[Start DOCUMENT TEXT]
A bit of progress on Book IV
“No one, Susan, has ever looked at me the way that young man looks at her.”
“He is desperately in love, Madam,” Clarencieux replies.
“I hope that God blesses them. Truly, I do. But I wish he would bless me so,” Mary says, and Clarencieux wraps her arms around her.
Blackaller gives him a frown. “I am betting my house on you.”
Strelley laughs. “It’s your life, Sir Mayor, not just your house. If we lose, we’re dead men. You understand that? They will not hesitate for a moment now. There are no more innocents here in Exeter, just enemy fighters.”
“Then,” Blackaller says, with a grimace, “we had better win.”
[End DOCUMENT TEXT]
[Start SUPPLIED DATA]
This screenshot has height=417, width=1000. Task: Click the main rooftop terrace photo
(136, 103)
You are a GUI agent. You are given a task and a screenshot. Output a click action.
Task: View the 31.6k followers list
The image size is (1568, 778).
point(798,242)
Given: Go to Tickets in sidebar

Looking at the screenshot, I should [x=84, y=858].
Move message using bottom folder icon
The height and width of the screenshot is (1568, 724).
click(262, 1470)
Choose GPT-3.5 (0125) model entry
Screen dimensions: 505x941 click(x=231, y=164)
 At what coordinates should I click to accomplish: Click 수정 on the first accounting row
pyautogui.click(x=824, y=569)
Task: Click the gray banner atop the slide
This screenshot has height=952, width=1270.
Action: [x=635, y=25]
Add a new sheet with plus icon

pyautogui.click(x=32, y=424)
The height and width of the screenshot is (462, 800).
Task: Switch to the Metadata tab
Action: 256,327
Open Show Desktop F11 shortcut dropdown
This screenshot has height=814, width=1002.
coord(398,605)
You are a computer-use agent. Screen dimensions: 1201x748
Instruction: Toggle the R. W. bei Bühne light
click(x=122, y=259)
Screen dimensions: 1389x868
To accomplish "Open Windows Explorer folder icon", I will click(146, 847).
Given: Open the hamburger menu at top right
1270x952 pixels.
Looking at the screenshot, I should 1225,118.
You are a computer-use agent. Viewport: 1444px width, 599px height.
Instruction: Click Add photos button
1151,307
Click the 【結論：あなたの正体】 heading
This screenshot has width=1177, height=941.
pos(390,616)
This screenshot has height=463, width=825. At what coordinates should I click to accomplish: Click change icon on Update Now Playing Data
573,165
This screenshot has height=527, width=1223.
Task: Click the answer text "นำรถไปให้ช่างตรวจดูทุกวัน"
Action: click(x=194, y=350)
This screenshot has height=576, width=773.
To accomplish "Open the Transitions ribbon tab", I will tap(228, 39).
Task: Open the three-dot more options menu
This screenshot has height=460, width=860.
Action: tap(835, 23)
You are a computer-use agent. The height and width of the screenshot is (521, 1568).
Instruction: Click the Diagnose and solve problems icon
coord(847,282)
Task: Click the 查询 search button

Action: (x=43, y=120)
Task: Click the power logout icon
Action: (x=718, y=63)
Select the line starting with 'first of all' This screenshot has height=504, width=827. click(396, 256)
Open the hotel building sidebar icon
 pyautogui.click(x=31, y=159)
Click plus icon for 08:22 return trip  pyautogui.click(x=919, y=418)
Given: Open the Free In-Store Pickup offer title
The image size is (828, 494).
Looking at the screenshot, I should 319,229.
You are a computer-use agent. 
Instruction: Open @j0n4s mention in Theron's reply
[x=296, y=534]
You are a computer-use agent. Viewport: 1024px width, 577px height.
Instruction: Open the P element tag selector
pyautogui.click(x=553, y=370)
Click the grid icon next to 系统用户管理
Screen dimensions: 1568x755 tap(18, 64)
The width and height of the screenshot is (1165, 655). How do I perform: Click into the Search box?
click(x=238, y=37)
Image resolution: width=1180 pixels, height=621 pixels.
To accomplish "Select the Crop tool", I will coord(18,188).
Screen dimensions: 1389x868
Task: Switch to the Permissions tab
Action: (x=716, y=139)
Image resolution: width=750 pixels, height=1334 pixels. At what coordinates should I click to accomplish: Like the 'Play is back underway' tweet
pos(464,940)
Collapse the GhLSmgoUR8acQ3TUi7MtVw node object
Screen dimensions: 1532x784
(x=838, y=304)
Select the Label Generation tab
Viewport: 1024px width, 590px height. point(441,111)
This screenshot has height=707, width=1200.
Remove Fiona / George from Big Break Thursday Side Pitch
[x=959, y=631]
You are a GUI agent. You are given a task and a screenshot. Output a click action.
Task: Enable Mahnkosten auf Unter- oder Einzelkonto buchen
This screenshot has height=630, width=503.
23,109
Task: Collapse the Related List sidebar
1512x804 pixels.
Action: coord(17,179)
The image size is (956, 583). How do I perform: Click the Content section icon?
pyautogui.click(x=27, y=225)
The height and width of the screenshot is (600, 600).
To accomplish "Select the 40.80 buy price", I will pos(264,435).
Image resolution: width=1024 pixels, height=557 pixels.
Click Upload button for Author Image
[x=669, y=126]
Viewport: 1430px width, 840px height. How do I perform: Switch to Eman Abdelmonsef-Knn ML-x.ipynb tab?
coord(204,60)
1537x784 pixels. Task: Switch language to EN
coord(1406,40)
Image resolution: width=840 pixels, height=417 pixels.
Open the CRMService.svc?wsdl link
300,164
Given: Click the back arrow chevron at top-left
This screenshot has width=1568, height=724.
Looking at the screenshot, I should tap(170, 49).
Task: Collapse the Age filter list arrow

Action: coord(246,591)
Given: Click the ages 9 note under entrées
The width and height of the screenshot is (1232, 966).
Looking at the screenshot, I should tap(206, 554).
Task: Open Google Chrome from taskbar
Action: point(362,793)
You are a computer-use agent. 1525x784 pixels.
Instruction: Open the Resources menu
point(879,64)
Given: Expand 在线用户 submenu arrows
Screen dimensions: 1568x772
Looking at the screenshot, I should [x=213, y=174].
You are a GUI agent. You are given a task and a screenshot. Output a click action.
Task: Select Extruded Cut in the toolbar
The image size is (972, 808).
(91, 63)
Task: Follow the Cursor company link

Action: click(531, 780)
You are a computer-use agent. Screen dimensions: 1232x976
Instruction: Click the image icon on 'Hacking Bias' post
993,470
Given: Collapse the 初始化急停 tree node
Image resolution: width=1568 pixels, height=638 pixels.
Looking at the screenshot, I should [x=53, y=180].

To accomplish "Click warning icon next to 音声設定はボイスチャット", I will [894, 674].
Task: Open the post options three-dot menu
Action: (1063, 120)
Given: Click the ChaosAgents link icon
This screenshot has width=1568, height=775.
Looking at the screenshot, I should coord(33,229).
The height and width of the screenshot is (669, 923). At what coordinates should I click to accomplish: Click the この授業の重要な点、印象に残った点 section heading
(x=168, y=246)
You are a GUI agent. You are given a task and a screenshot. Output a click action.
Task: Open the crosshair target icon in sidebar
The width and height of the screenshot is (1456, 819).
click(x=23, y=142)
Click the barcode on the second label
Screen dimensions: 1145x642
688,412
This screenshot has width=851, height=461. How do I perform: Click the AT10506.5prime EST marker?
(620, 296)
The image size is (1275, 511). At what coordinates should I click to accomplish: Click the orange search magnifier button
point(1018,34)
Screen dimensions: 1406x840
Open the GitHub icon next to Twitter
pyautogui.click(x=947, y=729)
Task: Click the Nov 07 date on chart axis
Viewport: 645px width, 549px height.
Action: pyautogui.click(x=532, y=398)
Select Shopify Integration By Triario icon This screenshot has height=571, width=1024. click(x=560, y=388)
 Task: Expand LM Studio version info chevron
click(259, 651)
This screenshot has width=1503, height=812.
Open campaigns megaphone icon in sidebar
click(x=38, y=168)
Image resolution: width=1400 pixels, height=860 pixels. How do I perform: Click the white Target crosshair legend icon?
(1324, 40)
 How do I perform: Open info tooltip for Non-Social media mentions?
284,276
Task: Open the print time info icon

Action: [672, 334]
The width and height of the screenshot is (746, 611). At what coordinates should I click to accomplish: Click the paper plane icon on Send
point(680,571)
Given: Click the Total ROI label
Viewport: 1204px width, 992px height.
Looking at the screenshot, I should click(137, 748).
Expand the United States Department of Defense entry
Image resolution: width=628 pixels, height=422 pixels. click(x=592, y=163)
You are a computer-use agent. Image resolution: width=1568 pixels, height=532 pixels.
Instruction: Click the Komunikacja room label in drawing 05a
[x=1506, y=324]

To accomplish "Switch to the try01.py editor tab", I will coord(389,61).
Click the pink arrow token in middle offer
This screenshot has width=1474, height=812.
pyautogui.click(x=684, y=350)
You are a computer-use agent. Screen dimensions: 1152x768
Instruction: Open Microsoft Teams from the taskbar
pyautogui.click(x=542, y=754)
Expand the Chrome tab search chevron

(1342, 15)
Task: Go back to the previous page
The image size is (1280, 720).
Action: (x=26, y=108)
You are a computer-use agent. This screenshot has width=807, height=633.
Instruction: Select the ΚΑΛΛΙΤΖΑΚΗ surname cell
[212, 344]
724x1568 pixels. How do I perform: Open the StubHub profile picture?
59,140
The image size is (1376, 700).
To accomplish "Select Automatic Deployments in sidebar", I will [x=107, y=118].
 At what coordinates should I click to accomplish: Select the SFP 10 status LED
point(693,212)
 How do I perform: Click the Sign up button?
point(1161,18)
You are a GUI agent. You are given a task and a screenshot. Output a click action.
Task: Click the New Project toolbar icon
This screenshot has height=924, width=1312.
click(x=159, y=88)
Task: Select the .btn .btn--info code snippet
[End SUPPLIED DATA]
**SET TASKS**
1. Answer these questions from the Book IV excerpt:
(a) How does Clarencieux describe the young man?
(b) What does Strelley call Blackaller?
(c) Which city does Strelley name?
2. Print the part of the Book IV excerpt that opens with the words containing "A bit of progress" and closes with "arms around her.".

**RESULTS FOR EACH TASK**
1.
(a) Desperately in love.
(b) Sir Mayor.
(c) Exeter.

2.
A bit of progress on Book IV
“No one, Susan, has ever looked at me the way that young man looks at her.”
“He is desperately in love, Madam,” Clarencieux replies.
“I hope that God blesses them. Truly, I do. But I wish he would bless me so,” Mary says, and Clarencieux wraps her arms around her.